Prijzen zouden bepaald moeten worden door de waarde die de dienst voor
de cliënt heeft. Ondanks het feit dat er sprake is van een
overgangssituatie is het dan ook niet acceptabel dat de individuele
cliënt hier betaalt voor achterstallige rekeningen uit de oude
budgetsituatie. Wat zorgverzekeraars en aanbieders nog te verrekenen
hebben horen zij onderling te regelen. Die kosten moeten door alle
verzekerden via de premie gedragen worden en dienen niet op het conto
van de individuele cliënt geschreven te worden. Het is overigens wel
vreemd dat de minister zegt dat hij onderzoek naar deze
prijsverschillen zal doen. Hij hoort dat aan de markt over te laten.
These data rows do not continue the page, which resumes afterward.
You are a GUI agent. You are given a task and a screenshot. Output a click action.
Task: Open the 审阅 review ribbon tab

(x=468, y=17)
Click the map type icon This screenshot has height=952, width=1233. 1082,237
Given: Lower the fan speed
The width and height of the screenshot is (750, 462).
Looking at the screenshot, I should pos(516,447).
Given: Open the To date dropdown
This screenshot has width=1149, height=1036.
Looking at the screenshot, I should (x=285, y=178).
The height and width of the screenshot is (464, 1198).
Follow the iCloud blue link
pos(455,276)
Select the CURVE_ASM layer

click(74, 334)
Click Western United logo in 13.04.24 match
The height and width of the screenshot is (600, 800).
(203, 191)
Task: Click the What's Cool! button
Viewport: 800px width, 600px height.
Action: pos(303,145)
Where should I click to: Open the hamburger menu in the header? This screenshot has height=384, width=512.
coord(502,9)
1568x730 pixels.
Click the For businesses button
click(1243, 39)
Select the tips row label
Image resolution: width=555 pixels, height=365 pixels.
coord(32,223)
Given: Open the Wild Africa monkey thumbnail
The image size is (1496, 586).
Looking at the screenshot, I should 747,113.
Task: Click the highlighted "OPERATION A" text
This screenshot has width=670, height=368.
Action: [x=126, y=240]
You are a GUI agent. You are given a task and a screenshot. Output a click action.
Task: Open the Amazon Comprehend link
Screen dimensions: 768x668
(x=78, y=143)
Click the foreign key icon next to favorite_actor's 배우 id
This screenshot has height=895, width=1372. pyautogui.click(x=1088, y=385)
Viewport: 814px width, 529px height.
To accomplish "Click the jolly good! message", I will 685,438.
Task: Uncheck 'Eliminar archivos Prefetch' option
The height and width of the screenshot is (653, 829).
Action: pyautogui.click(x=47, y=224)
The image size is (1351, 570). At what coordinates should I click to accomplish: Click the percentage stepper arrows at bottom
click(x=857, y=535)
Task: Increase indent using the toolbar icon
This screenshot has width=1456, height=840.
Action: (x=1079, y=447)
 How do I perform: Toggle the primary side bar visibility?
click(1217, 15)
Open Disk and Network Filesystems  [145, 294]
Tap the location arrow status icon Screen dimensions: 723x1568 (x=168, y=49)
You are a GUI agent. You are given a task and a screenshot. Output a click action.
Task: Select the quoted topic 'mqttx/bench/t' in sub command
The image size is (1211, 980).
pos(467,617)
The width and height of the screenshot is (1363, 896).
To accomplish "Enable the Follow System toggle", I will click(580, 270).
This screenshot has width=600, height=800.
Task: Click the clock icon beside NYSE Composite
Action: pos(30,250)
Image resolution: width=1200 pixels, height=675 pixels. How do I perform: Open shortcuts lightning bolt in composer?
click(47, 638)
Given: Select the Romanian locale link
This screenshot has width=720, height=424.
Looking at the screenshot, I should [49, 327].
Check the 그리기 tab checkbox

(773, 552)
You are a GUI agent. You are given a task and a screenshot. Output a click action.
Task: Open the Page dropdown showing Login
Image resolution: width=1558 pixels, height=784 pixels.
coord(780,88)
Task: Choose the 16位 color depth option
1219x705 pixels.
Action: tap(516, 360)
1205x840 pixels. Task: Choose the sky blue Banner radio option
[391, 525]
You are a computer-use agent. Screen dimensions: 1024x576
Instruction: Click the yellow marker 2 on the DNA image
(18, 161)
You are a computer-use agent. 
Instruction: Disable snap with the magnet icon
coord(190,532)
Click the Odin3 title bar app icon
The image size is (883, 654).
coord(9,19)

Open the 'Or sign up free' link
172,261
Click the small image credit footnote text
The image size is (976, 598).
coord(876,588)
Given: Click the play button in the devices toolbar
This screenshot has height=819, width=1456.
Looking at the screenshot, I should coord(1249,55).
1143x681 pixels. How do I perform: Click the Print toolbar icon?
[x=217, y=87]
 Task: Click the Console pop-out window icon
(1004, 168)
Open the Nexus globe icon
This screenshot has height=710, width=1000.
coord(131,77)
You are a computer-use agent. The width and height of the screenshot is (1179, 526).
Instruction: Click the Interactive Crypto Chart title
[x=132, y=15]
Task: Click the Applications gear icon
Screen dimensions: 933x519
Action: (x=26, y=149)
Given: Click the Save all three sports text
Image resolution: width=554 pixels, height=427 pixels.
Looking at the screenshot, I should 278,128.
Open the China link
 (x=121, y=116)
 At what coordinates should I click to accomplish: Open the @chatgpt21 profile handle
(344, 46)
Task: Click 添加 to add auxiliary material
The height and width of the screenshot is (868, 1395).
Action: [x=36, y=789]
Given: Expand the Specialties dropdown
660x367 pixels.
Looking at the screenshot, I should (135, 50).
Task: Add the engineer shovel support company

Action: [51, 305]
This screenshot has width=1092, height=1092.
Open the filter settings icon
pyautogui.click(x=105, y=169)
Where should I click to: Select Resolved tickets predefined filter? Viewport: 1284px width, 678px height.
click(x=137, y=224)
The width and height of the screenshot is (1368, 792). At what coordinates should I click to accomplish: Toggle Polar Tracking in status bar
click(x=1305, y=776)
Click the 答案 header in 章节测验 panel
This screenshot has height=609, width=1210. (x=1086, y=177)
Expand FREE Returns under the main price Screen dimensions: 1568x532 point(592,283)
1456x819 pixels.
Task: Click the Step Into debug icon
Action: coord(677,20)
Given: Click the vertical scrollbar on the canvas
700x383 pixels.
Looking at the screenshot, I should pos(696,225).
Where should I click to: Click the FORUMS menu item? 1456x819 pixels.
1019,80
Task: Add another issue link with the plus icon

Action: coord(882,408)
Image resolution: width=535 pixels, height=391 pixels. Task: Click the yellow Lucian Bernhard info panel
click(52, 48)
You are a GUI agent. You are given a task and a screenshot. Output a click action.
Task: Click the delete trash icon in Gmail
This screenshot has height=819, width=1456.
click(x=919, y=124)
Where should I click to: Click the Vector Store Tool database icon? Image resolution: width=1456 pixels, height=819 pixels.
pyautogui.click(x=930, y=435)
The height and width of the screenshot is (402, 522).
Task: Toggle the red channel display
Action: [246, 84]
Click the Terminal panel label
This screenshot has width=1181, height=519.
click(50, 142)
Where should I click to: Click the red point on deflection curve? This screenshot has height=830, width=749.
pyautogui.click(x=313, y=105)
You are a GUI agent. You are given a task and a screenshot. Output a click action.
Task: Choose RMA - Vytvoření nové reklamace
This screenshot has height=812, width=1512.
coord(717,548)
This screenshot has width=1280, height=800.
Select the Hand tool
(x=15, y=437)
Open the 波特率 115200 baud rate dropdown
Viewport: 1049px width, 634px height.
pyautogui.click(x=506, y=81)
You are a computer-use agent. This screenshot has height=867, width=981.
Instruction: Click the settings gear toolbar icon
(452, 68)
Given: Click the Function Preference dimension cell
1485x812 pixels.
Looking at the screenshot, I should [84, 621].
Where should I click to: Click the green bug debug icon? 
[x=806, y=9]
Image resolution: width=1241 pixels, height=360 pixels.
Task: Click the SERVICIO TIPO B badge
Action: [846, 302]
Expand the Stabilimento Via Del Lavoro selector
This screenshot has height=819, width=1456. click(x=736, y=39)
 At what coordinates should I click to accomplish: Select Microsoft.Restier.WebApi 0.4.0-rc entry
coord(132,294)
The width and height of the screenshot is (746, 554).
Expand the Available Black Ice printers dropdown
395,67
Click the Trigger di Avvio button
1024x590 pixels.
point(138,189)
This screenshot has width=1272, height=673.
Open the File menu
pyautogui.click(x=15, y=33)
Een tweede constatering bij de eerste behandeling is dat hoewel er dus
sprake is van werking van de markt de instellingen geen mogelijkheid
hebben om hun cliënten te behouden, zij zijn aan handen en voeten,
zelfs wettelijk gebonden, aan het tarief. Weliswaar is het de
bedoeling dat deze situatie in 2006 verandert, maar zelfs als dat al
zo is, gaat er nog steeds een half jaar productie voor de instelling
verloren.
Voor wat betreft de volgende behandelingen signaleert de RVZ een
ander, meer algemeen geldend probleem. De tweede en volgende IVF
behandelingen vallen niet onder de marktwerking. Het CTG ZAio zal voor
dergelijke verrichtingen, ook in de toekomst, de tarieven blijven
bepalen. Als het CTG ZAio doorgaat met het uitkeren van hogere
tarieven aan instellingen met dure gebouwen en apparatuur zal de
overcapaciteit in de sector blijven bestaan. Een aanzienlijk deel van
de efficiëntiewinst die van output financiering wordt verwacht zal dan
niet gerealiseerd worden. Instellingen zullen in dat geval immers
nooit besluiten dat zij te duur zijn om bepaalde producten aan te
bieden. Door goede prijsstelling zullen aanbieders met een dure
infrastructuur zich gaan richten op de productie van complexere
behandelingen die meer opbrengen. In zijn advies Marktconcentraties
wees de RVZ er al op dat het kwalitatief beter en doelmatiger is om
complexe zorg te concentreren en laagcomplexe zorg te deconcentreren.
Op die manier leidt het juiste tarief er toe dat de juiste zorg op de
juiste plaats aangeboden wordt. De overbodige capaciteit zal echter
nooit worden afgestoten zolang de overheid er voor blijft betalen.